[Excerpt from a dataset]
- - - - - - -

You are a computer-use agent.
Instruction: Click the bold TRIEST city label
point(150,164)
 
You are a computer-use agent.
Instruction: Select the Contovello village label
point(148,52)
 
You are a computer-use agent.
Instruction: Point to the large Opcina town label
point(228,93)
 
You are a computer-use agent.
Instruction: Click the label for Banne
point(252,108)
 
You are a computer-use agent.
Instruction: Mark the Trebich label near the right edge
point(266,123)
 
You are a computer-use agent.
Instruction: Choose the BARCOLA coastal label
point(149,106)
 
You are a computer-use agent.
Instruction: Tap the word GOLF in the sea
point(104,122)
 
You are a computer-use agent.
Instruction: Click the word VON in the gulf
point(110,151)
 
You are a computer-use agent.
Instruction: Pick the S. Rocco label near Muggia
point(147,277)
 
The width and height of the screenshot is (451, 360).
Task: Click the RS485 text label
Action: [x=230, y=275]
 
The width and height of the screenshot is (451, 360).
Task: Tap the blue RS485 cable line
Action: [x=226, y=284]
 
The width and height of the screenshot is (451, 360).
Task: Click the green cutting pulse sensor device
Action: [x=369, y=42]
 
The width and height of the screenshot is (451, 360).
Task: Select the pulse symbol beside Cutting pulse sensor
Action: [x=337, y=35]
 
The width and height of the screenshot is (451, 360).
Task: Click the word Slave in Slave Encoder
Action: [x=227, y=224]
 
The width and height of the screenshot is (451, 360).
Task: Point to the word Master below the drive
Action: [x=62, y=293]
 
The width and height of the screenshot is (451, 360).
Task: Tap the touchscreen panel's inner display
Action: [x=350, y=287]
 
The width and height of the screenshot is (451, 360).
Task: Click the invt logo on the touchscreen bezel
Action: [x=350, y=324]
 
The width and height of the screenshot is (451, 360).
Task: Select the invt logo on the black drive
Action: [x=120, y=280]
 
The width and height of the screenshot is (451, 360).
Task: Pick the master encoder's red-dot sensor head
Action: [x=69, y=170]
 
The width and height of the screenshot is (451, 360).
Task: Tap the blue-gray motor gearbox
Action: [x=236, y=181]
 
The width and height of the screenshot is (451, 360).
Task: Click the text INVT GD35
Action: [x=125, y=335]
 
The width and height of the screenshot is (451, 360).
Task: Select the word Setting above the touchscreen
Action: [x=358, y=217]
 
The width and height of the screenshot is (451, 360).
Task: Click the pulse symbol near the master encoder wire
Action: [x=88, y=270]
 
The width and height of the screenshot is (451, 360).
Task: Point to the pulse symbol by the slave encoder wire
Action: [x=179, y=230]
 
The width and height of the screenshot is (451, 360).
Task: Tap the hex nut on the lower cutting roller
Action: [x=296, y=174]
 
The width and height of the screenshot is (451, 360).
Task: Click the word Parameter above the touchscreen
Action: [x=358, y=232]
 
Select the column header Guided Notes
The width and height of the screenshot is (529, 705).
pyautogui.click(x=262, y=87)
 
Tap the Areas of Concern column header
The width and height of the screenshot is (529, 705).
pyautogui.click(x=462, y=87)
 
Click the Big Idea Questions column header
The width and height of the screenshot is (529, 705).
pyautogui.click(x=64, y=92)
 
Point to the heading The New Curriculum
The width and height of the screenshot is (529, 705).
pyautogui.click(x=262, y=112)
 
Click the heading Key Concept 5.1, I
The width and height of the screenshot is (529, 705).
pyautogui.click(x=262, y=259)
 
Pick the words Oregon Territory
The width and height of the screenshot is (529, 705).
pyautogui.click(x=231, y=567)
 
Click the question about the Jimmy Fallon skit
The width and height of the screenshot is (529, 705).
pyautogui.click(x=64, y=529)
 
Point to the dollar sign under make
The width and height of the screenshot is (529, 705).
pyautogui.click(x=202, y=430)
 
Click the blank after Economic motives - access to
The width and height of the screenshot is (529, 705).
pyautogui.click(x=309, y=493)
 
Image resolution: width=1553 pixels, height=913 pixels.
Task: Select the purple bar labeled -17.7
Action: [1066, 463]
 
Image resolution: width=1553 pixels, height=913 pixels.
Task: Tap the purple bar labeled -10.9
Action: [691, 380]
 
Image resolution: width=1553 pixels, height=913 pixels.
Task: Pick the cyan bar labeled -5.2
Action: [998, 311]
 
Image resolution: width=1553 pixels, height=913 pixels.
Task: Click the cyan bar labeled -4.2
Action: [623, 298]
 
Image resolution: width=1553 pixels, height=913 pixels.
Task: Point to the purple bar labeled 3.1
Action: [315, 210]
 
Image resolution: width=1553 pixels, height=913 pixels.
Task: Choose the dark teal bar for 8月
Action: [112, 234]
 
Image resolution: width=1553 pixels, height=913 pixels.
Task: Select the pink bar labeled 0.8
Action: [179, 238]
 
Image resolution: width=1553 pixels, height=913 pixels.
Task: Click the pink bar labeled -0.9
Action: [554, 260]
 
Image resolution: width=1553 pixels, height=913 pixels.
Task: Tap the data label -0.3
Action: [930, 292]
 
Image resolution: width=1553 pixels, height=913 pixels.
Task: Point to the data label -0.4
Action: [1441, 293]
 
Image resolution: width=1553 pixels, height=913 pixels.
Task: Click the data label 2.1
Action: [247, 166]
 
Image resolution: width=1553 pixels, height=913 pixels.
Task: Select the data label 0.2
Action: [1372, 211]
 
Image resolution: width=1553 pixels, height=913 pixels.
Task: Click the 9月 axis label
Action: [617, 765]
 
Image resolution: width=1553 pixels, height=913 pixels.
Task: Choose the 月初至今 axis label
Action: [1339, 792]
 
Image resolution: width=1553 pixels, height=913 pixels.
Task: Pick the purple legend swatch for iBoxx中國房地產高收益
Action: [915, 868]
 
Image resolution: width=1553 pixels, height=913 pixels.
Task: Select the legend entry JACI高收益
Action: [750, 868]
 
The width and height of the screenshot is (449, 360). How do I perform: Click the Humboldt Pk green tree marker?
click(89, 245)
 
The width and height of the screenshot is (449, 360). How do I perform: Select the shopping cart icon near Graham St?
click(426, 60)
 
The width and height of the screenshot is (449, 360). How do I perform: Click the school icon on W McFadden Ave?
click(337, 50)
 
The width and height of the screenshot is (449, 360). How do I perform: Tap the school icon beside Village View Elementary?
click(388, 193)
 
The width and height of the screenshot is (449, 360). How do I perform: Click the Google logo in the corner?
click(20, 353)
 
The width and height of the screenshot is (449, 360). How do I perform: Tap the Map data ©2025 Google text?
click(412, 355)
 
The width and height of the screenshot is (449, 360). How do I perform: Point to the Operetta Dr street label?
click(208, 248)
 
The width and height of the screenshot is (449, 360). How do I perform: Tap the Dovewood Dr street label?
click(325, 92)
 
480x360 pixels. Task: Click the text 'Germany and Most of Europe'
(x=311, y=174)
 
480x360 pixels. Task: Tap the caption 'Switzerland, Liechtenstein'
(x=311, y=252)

- - - - - - -

■ Exercise task: Transcribe all of the lines above without any changes.

■ The result:
You are a computer-use agent.
Instruction: Click the bold TRIEST city label
point(150,164)
 
You are a computer-use agent.
Instruction: Select the Contovello village label
point(148,52)
 
You are a computer-use agent.
Instruction: Point to the large Opcina town label
point(228,93)
 
You are a computer-use agent.
Instruction: Click the label for Banne
point(252,108)
 
You are a computer-use agent.
Instruction: Mark the Trebich label near the right edge
point(266,123)
 
You are a computer-use agent.
Instruction: Choose the BARCOLA coastal label
point(149,106)
 
You are a computer-use agent.
Instruction: Tap the word GOLF in the sea
point(104,122)
 
You are a computer-use agent.
Instruction: Click the word VON in the gulf
point(110,151)
 
You are a computer-use agent.
Instruction: Pick the S. Rocco label near Muggia
point(147,277)
 
The width and height of the screenshot is (451, 360).
Task: Click the RS485 text label
Action: [x=230, y=275]
 
The width and height of the screenshot is (451, 360).
Task: Tap the blue RS485 cable line
Action: [x=226, y=284]
 
The width and height of the screenshot is (451, 360).
Task: Click the green cutting pulse sensor device
Action: [x=369, y=42]
 
The width and height of the screenshot is (451, 360).
Task: Select the pulse symbol beside Cutting pulse sensor
Action: [x=337, y=35]
 
The width and height of the screenshot is (451, 360).
Task: Click the word Slave in Slave Encoder
Action: [x=227, y=224]
 
The width and height of the screenshot is (451, 360).
Task: Point to the word Master below the drive
Action: [x=62, y=293]
 
The width and height of the screenshot is (451, 360).
Task: Tap the touchscreen panel's inner display
Action: [x=350, y=287]
 
The width and height of the screenshot is (451, 360).
Task: Click the invt logo on the touchscreen bezel
Action: [x=350, y=324]
 
The width and height of the screenshot is (451, 360).
Task: Select the invt logo on the black drive
Action: [x=120, y=280]
 
The width and height of the screenshot is (451, 360).
Task: Pick the master encoder's red-dot sensor head
Action: [x=69, y=170]
 
The width and height of the screenshot is (451, 360).
Task: Tap the blue-gray motor gearbox
Action: [x=236, y=181]
 
The width and height of the screenshot is (451, 360).
Task: Click the text INVT GD35
Action: [x=125, y=335]
 
The width and height of the screenshot is (451, 360).
Task: Select the word Setting above the touchscreen
Action: [x=358, y=217]
 
The width and height of the screenshot is (451, 360).
Task: Click the pulse symbol near the master encoder wire
Action: [x=88, y=270]
 
The width and height of the screenshot is (451, 360).
Task: Point to the pulse symbol by the slave encoder wire
Action: [x=179, y=230]
 
The width and height of the screenshot is (451, 360).
Task: Tap the hex nut on the lower cutting roller
Action: [x=296, y=174]
 
The width and height of the screenshot is (451, 360).
Task: Click the word Parameter above the touchscreen
Action: [x=358, y=232]
 
Select the column header Guided Notes
The width and height of the screenshot is (529, 705).
pyautogui.click(x=262, y=87)
 
Tap the Areas of Concern column header
The width and height of the screenshot is (529, 705).
pyautogui.click(x=462, y=87)
 
Click the Big Idea Questions column header
The width and height of the screenshot is (529, 705).
pyautogui.click(x=64, y=92)
 
Point to the heading The New Curriculum
The width and height of the screenshot is (529, 705).
pyautogui.click(x=262, y=112)
 
Click the heading Key Concept 5.1, I
The width and height of the screenshot is (529, 705).
pyautogui.click(x=262, y=259)
 
Pick the words Oregon Territory
The width and height of the screenshot is (529, 705).
pyautogui.click(x=231, y=567)
 
Click the question about the Jimmy Fallon skit
The width and height of the screenshot is (529, 705).
pyautogui.click(x=64, y=529)
 
Point to the dollar sign under make
The width and height of the screenshot is (529, 705).
pyautogui.click(x=202, y=430)
 
Click the blank after Economic motives - access to
The width and height of the screenshot is (529, 705).
pyautogui.click(x=309, y=493)
 
Image resolution: width=1553 pixels, height=913 pixels.
Task: Select the purple bar labeled -17.7
Action: [1066, 463]
 
Image resolution: width=1553 pixels, height=913 pixels.
Task: Tap the purple bar labeled -10.9
Action: [691, 380]
 
Image resolution: width=1553 pixels, height=913 pixels.
Task: Pick the cyan bar labeled -5.2
Action: [998, 311]
 
Image resolution: width=1553 pixels, height=913 pixels.
Task: Click the cyan bar labeled -4.2
Action: [623, 298]
 
Image resolution: width=1553 pixels, height=913 pixels.
Task: Point to the purple bar labeled 3.1
Action: [315, 210]
 
Image resolution: width=1553 pixels, height=913 pixels.
Task: Choose the dark teal bar for 8月
Action: [112, 234]
 
Image resolution: width=1553 pixels, height=913 pixels.
Task: Select the pink bar labeled 0.8
Action: [179, 238]
 
Image resolution: width=1553 pixels, height=913 pixels.
Task: Click the pink bar labeled -0.9
Action: [554, 260]
 
Image resolution: width=1553 pixels, height=913 pixels.
Task: Tap the data label -0.3
Action: [930, 292]
 
Image resolution: width=1553 pixels, height=913 pixels.
Task: Point to the data label -0.4
Action: [1441, 293]
 
Image resolution: width=1553 pixels, height=913 pixels.
Task: Click the data label 2.1
Action: [247, 166]
 
Image resolution: width=1553 pixels, height=913 pixels.
Task: Select the data label 0.2
Action: [1372, 211]
 
Image resolution: width=1553 pixels, height=913 pixels.
Task: Click the 9月 axis label
Action: [617, 765]
 
Image resolution: width=1553 pixels, height=913 pixels.
Task: Choose the 月初至今 axis label
Action: [1339, 792]
 
Image resolution: width=1553 pixels, height=913 pixels.
Task: Pick the purple legend swatch for iBoxx中國房地產高收益
Action: [915, 868]
 
Image resolution: width=1553 pixels, height=913 pixels.
Task: Select the legend entry JACI高收益
Action: [750, 868]
 
The width and height of the screenshot is (449, 360). How do I perform: Click the Humboldt Pk green tree marker?
click(89, 245)
 
The width and height of the screenshot is (449, 360). How do I perform: Select the shopping cart icon near Graham St?
click(426, 60)
 
The width and height of the screenshot is (449, 360). How do I perform: Click the school icon on W McFadden Ave?
click(337, 50)
 
The width and height of the screenshot is (449, 360). How do I perform: Tap the school icon beside Village View Elementary?
click(388, 193)
 
The width and height of the screenshot is (449, 360). How do I perform: Click the Google logo in the corner?
click(20, 353)
 
The width and height of the screenshot is (449, 360). How do I perform: Tap the Map data ©2025 Google text?
click(412, 355)
 
The width and height of the screenshot is (449, 360). How do I perform: Point to the Operetta Dr street label?
click(208, 248)
 
The width and height of the screenshot is (449, 360). How do I perform: Tap the Dovewood Dr street label?
click(325, 92)
 
480x360 pixels. Task: Click the text 'Germany and Most of Europe'
(x=311, y=174)
 
480x360 pixels. Task: Tap the caption 'Switzerland, Liechtenstein'
(x=311, y=252)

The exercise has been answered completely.